La prestation de serment des neuf juges constitutionnels, ce 29 décembre 2025, marque une séquence clé de la stratégie institutionnelle du président Brice Clotaire Oligui Nguema. À travers cette cérémonie, le pouvoir exécutif gabonais entend consolider les fondements juridiques de la Cinquième République.
Sous la présidence de Dieudonné Aba’a Owono, la nouvelle Cour constitutionnelle est appelée à jouer un rôle central dans l’arbitrage des grandes questions politiques et électorales à venir. Les magistrats se sont engagés à respecter scrupuleusement les principes de neutralité et d’indépendance, dans un contexte où la crédibilité des institutions demeure un enjeu majeur.
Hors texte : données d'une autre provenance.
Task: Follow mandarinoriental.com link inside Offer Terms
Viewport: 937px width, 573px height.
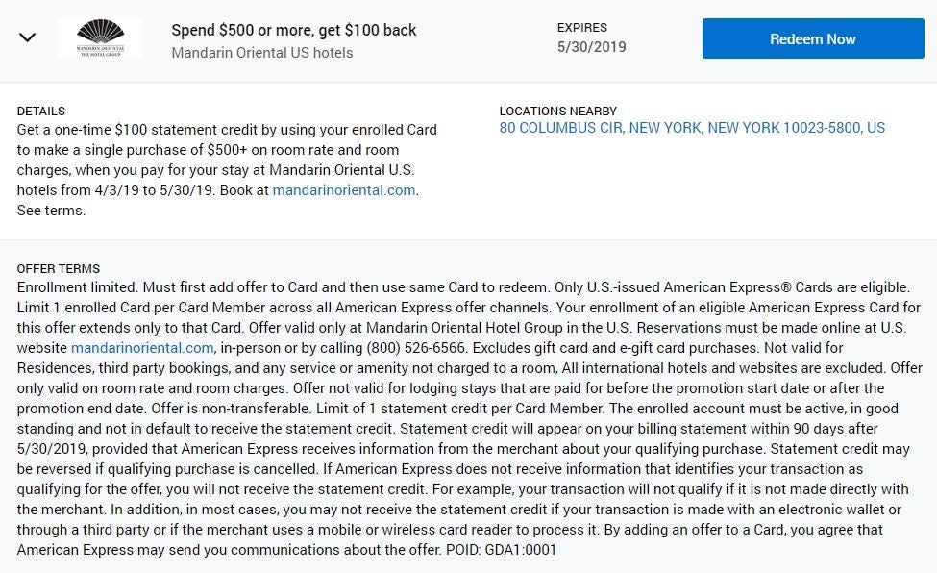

Face aux nouveaux promus, le chef de l’État a insisté sur la responsabilité historique qui leur incombe. Il a souligné que la stabilité du pays repose en grande partie sur la capacité de la justice constitutionnelle à s’imposer comme un rempart contre les dérives et les contestations.
En saluant également le travail des juges sortants, Brice Oligui Nguema a cherché à refermer la parenthèse de la transition sur une note d’apaisement et de reconnaissance institutionnelle, tout en projetant le pays vers un ordre constitutionnel pleinement rétabli.